De la persévérance

Je n’aime pas tellement les conseils d’écriture de manière générale, parce que je sais que certaines méthodes fonctionnent pour certains, mais pas pour tout le monde. Alors quand j’ai vu ce conseil comme quoi il fallait abandonner une idée si l’on mettait trop de temps à l’écrire, ça m’a énervé. D’ailleurs, je pense que Stephen King disait quelque chose de rapprochant dans son livre « Ecriture, mémoires d’un métier ». Je n’ai pas la citation sous les yeux, mais pour lui je crois que si l’on passait trop de temps à écrire un manuscrit, il fallait laisser tomber (ou quelque chose comme ça !) Je sais qu’à l’époque, une amie m’avait prêté ce livre et on parlait à quel point certains points évoqués étaient démoralisants.

Dans mon cas, je préfère miser sur la persévérance. Peu importe le temps qu’il me faut pour mener un projet à bien, je vais m’accrocher. Parce que je pense que l’on peut avoir des idées de récits absolument géniaux, mais simplement ne pas être capables de les écrire sur-le-champ. Dans certains cas, une idée à besoin de mûrir, d’arriver à maturité pour pouvoir être traitée. Toutes les idées ne rentrent pas dans le même panier et j’en suis un bon exemple.

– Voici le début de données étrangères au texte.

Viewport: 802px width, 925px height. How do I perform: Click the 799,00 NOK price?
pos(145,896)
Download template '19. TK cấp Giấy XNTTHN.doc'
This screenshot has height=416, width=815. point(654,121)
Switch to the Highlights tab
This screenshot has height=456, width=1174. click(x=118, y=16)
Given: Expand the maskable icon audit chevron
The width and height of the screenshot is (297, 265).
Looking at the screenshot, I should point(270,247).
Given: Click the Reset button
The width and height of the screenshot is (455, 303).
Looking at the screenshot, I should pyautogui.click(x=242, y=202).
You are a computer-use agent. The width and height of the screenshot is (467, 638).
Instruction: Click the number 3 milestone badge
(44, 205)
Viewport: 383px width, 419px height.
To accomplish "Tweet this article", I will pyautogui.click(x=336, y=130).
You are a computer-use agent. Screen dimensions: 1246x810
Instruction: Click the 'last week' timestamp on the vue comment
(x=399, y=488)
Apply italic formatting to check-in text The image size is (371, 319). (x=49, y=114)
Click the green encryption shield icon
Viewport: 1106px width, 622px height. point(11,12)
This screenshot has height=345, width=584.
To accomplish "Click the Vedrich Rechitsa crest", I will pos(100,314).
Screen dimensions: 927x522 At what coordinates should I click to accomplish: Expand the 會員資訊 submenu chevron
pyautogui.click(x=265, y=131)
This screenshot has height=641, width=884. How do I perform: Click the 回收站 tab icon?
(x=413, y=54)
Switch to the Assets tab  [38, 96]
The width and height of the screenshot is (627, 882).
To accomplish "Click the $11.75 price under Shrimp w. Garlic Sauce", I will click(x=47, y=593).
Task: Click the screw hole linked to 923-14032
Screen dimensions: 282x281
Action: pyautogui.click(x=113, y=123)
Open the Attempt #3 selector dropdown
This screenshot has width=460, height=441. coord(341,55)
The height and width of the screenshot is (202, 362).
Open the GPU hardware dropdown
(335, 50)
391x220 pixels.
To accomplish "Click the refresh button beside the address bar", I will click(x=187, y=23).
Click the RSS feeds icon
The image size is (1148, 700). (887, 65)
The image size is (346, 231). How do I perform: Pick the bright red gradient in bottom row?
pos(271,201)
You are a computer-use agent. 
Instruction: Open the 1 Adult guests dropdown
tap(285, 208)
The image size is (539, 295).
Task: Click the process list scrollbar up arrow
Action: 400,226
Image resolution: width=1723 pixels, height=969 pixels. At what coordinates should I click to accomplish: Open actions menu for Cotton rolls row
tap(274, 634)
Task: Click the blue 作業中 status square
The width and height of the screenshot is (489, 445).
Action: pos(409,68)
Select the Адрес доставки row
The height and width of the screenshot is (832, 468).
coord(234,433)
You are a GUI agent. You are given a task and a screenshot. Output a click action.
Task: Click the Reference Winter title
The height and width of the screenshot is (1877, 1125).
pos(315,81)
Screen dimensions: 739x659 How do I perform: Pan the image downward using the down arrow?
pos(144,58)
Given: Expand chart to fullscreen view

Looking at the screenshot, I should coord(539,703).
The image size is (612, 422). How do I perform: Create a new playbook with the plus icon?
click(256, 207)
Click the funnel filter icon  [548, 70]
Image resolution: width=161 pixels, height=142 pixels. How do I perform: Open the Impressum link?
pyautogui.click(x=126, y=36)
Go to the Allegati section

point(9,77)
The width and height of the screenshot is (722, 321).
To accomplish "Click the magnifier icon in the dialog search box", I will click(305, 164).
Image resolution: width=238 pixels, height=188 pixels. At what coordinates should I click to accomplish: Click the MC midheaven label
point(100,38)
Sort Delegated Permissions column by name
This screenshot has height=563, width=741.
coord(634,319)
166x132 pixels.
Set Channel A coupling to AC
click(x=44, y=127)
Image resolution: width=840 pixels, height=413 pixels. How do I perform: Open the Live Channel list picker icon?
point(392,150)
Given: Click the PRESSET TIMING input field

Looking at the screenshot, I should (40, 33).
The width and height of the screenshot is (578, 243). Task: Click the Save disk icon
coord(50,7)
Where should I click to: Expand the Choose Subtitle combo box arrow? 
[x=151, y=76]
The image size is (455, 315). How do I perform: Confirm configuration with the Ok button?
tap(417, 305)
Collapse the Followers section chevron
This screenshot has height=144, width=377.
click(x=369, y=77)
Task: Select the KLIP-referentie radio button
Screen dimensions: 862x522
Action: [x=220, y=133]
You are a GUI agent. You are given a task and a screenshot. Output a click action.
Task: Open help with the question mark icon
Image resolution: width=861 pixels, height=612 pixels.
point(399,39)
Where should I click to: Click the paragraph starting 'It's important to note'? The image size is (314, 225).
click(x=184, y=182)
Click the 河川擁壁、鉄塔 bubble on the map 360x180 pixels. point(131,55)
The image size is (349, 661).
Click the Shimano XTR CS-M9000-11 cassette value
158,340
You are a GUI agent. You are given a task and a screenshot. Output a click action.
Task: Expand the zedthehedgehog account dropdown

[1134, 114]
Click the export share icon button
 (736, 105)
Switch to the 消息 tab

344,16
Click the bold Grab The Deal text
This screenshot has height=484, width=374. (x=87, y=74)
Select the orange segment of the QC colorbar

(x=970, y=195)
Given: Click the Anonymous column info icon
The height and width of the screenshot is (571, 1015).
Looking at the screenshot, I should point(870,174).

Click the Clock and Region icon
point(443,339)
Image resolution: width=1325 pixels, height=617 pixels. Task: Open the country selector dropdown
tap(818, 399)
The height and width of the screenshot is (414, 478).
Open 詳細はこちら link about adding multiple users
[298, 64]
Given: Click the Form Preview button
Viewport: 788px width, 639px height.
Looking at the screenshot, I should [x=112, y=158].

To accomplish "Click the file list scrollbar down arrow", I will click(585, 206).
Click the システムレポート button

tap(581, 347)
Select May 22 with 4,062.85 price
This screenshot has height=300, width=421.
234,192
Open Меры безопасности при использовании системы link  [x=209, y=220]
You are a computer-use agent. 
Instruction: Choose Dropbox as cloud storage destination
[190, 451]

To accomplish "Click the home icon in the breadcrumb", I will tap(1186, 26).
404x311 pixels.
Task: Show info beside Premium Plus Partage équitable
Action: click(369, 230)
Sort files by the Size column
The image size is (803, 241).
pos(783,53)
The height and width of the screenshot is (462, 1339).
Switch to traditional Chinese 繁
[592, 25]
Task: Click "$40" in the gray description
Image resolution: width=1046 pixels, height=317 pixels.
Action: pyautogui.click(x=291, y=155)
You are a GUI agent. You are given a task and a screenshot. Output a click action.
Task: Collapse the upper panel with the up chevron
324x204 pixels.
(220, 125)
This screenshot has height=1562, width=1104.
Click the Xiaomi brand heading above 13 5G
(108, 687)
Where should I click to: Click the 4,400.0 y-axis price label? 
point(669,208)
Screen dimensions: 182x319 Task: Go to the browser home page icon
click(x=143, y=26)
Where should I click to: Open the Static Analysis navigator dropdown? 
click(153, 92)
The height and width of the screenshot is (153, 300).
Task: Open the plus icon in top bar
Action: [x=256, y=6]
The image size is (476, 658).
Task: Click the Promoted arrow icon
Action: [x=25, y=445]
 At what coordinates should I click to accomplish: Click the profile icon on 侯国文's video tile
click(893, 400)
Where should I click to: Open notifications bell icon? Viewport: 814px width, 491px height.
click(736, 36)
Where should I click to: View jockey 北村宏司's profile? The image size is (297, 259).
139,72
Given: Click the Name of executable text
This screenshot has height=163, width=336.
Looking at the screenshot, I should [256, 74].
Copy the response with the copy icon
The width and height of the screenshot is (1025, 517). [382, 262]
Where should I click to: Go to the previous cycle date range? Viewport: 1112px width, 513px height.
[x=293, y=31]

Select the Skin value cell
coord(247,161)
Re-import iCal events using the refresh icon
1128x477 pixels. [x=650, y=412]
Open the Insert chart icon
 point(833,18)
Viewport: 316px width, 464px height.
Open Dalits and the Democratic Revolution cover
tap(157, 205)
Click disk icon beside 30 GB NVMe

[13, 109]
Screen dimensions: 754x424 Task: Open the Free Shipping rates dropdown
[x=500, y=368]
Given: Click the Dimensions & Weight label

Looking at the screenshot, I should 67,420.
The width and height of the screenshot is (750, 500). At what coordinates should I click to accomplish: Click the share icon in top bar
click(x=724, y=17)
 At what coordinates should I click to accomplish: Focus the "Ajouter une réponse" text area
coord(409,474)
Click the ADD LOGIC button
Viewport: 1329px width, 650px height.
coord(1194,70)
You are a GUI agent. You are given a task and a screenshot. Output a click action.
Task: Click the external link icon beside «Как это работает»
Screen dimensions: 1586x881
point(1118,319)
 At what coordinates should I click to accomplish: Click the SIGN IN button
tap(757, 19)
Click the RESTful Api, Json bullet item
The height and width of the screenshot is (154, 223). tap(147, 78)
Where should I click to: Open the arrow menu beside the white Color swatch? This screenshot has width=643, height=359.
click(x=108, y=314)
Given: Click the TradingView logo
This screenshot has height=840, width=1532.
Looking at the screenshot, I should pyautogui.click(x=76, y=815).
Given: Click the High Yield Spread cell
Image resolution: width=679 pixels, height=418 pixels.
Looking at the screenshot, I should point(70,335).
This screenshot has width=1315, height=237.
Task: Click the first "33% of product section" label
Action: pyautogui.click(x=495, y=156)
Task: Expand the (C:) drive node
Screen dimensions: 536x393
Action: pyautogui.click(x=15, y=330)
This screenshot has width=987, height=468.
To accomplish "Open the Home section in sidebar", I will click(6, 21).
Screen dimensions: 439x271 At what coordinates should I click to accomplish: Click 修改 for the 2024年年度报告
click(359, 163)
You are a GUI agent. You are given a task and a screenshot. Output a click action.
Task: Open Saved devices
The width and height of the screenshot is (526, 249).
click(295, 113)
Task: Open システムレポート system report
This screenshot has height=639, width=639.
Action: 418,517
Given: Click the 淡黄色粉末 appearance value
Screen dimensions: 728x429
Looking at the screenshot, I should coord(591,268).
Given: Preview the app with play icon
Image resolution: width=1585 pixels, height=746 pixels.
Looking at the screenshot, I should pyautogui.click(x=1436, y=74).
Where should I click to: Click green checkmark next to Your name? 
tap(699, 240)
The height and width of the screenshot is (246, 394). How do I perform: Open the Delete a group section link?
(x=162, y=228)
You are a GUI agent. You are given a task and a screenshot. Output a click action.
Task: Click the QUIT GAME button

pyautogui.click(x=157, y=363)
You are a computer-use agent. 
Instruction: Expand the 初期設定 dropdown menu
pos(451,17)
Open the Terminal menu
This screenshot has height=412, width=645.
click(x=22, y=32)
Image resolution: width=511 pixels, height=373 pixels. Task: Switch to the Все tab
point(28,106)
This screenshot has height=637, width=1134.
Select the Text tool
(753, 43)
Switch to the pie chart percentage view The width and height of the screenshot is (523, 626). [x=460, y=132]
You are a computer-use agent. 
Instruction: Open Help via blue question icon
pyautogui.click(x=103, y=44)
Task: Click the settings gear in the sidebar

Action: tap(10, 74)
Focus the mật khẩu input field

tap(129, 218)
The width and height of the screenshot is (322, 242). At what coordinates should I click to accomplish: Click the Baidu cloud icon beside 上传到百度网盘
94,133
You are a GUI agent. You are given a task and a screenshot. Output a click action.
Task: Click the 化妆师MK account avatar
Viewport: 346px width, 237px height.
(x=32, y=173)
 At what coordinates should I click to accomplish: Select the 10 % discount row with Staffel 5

En deuxième année de fac, j’ai écrit une saga fantasy en 4 tomes de 100 000 mots chacun, de janvier à septembre (bientôt en réécriture en vue d’une publication, j’espère !). L’héroïne de cette quadrilogie est japonaise et ça allait donc parfaitement bien avec mes études en japonais et mes passions du moment sur tout ce qui touchait au Japon, ce qui fait que j’ai pu l’écrire aussi vite (même si, en y repensant, je sais que je pourrais y ajouter plus de profondeur aujourd’hui).

Dans le cas de L’héritière de l’Etoile, l’idée m’est venue quelque part entre 2013 ou 2014 et j’ai été incapable d’écrire plus loin que le premier chapitre. J’avais beau faire tous les efforts du monde, selon moi, il m’était impossible d’avancer. Entre mon stage de 3 mois au Japon, le visa vacance-travail qui a suivi l’année suivante, ça paraissait impossible. Peut-être que c’était simplement ma faute. Peut-être que je gérais mal mes priorités, peut-être que je n’avais pas envie d’écrire. Mais je pense surtout qu’il me manquait une certaine expérience de vie pour mener ce récit à bien.

Finalement, le récit a complètement changé dans ma tête et c’est à ce moment-là que j’ai réussi à m’y remettre. J’avais gagné en maturité et mon récit en a fait de même. J’ai repris l’écriture du tome 1 en 2018 et en décembre 2020, je mettais un point final sur le premier jet du tome 3. Alors, non, je n’ai pas écrit aussi vite qu’à l’époque de ma quadrilogie, mais je trouve que c’est quand même très satisfaisant de venir à bout d’un récit aussi vite.

J’ai d’autres idées qui mûrissent dans ma tête, de quoi écrire au moins 5 ou 6 récits de plus (one-shot et saga confondus). Parmi elles, des idées qui datent de 2017 ou 2018 et je sais qu’elles ont besoin de mûrir parce que je me sens incapable de les écrire dès demain, par exemple.
C’est pour cela que je penserais toujours qu’il faut persévérer, laisser mûrir une idée qui a du potentiel plutôt que de la bâcler pour produire quelque chose.